Shanghai Pudong Development Bank is offering up to three billion yuan in credit line over the next three years to Shanghai-based Eastern Airlines.
This is the third package of credit support provided for the company in two months.
China's two largest banks, the Industrial and Commercial Bank of China (ICBC), and Bank of China, also offered credit lines of 17.6 billion yuan and 12 billion yuan respectively to the airline.
Experts in the banking community explained that companies like the airline are high-end clients which banks are competing for.
"High-end" refers to companies or individuals whose business or personal financing involves huge sums of money. They usually have strong solvency and good credit.
The experts said 80 percent of the profits of Chinese banks come from high-end clients, about 10 percent of their customers, compared with 20 percent in the international banking industry.
A Chinese bank employee told Xinhua a big client may be more attractive than 100 ordinary ones.
Mobile phone producer Ericsson shocked the Chinese banking sector by repaying its immature loans in advance to a Chinese bank, and striking a partnership deal with an overseas bank.

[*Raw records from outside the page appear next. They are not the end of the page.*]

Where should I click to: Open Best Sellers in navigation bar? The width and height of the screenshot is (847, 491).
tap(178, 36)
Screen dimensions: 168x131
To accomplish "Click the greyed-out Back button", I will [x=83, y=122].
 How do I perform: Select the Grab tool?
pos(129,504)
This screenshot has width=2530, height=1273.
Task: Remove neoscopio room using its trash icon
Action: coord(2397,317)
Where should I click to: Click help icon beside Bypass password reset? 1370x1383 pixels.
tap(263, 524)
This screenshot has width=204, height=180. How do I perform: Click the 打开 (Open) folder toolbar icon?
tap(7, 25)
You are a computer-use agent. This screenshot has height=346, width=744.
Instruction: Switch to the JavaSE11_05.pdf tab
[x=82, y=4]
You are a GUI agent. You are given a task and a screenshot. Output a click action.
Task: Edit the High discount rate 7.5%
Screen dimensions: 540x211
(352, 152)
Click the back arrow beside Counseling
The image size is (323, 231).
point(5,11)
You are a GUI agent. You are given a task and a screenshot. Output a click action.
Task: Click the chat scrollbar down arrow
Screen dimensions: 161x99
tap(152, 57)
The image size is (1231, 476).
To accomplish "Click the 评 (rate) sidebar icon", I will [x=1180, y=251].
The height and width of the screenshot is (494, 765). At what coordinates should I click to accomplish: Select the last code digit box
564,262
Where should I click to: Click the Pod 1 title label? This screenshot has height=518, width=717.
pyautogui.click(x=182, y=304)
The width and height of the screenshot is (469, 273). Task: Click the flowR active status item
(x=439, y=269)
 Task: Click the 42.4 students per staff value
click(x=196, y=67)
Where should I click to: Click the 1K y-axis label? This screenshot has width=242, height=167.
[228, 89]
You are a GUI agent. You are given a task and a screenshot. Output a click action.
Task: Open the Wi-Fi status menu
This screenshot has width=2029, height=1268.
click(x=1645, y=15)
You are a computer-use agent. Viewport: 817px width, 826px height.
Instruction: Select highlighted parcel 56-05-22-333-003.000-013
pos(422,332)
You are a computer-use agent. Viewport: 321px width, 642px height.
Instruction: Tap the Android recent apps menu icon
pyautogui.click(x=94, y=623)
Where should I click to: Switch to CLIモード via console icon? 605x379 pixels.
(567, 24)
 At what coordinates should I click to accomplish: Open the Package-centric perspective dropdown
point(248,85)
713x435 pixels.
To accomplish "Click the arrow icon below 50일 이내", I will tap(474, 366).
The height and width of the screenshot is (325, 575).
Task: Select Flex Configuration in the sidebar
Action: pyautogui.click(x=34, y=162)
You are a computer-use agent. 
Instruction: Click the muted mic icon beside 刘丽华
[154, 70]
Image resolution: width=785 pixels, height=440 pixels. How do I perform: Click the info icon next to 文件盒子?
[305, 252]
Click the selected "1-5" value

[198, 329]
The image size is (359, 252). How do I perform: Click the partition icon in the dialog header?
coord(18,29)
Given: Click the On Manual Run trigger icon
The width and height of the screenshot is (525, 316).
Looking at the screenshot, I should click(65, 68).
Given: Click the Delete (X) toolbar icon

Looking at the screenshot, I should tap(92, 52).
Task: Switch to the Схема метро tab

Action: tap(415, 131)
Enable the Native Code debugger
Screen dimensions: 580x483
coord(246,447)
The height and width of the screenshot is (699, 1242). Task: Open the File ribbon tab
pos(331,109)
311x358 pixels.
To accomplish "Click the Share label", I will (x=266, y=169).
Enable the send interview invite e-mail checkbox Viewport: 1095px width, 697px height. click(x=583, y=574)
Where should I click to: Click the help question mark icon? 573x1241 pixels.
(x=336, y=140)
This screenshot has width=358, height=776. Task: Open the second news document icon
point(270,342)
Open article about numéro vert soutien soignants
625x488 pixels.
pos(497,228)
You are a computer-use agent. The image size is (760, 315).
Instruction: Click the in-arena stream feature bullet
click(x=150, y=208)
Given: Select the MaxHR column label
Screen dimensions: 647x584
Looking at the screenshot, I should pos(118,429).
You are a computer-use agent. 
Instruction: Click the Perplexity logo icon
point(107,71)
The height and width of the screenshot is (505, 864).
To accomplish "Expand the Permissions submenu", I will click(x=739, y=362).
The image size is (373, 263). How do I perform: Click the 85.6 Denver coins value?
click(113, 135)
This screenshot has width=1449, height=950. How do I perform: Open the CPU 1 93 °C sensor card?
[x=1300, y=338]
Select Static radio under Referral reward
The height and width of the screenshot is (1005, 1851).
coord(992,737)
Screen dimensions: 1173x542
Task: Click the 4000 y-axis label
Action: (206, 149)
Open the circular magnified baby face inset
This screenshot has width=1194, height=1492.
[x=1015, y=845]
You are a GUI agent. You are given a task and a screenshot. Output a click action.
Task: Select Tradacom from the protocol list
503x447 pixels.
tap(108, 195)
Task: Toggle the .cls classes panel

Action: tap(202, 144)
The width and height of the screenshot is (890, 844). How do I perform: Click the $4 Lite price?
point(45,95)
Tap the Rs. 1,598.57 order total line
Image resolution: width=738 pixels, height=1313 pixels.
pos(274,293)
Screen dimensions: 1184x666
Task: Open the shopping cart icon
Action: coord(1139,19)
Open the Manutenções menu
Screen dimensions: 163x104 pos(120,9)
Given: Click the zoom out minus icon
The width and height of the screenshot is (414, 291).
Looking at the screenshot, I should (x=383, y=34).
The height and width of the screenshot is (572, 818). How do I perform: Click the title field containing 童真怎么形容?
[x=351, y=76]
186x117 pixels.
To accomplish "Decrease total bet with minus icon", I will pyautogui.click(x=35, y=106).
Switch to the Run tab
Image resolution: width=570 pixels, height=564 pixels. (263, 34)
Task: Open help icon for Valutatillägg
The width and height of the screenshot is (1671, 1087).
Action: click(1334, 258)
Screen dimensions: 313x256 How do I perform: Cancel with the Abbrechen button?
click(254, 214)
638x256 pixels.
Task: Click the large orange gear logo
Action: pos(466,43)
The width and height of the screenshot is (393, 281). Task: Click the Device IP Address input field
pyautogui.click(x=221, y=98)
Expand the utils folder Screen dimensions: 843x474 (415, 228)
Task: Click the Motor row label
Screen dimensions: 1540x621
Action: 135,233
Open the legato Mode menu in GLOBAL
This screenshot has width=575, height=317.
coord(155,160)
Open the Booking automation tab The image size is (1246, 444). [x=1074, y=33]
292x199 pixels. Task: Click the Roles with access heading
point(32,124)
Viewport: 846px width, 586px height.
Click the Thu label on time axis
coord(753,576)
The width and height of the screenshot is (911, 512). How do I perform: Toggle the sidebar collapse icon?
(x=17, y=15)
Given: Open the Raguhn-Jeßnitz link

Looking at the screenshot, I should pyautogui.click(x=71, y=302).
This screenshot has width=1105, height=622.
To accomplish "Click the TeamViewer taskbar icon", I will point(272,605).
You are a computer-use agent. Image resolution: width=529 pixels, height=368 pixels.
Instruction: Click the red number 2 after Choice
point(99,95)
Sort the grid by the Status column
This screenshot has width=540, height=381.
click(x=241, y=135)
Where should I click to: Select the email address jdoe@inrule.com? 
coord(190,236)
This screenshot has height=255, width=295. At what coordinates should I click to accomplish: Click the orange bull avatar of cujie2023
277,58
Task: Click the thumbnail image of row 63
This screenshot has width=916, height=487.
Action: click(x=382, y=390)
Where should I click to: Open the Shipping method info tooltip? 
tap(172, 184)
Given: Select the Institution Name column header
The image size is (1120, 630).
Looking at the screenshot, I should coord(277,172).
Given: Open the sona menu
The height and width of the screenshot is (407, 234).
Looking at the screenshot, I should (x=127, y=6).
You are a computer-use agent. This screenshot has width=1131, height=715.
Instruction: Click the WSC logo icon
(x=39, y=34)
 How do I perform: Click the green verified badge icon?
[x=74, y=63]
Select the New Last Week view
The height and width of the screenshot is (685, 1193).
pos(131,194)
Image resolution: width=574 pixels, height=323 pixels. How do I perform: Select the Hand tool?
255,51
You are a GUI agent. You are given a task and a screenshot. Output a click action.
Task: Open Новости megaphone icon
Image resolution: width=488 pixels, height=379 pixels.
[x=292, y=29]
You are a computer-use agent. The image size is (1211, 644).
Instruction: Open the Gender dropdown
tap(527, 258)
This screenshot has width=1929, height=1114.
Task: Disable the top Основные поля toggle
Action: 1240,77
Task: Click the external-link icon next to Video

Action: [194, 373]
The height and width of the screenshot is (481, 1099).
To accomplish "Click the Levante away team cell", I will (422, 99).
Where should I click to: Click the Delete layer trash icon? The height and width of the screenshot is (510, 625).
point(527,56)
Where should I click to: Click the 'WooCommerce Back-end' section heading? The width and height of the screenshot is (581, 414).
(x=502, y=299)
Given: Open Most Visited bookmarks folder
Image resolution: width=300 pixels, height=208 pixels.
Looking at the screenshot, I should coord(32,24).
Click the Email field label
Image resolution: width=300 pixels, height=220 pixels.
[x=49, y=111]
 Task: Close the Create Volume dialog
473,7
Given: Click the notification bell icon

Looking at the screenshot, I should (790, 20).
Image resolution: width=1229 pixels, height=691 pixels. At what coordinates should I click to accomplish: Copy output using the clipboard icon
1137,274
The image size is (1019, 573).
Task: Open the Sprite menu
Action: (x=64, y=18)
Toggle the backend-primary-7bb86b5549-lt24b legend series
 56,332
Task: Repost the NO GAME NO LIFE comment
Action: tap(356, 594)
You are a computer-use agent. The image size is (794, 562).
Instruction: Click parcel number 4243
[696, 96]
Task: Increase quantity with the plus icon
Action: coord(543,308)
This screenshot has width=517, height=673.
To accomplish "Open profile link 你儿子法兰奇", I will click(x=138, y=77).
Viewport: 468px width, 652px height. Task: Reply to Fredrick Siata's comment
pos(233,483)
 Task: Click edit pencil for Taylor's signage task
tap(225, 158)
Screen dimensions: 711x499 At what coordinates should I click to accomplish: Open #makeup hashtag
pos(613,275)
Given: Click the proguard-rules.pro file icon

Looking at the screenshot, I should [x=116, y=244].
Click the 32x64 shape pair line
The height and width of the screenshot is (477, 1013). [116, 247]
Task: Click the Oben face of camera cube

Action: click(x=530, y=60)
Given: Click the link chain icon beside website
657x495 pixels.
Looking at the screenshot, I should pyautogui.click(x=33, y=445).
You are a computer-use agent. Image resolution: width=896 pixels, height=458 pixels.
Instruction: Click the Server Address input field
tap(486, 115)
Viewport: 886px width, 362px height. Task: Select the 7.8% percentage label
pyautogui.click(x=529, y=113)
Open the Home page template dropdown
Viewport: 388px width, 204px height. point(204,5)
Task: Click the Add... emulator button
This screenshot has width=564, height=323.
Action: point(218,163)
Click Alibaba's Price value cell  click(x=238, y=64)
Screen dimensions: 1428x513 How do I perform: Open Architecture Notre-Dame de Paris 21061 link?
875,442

Newspaper commentators described the Ericsson case as the first where overseas banks compete with Chinese counterparts for high-end clients.
China has promised to open up its financial service sector step by step, and a growing number of overseas banks are expected to be licensed in coming years to launch financial services.
Wang Zhile, an expert on multinationals, said several state-owned banks began to solicit multinationals a few years ago, especially from the world's top 500 companies.
The Shanghai Branch of the ICBC recently launched special services for key clients, and the Shanghai Branch of the Bank of Communications last month introduced personalized financing services to individuals with considerable financial assets.
Insiders say all those moves aim to win over clients they value most through better services.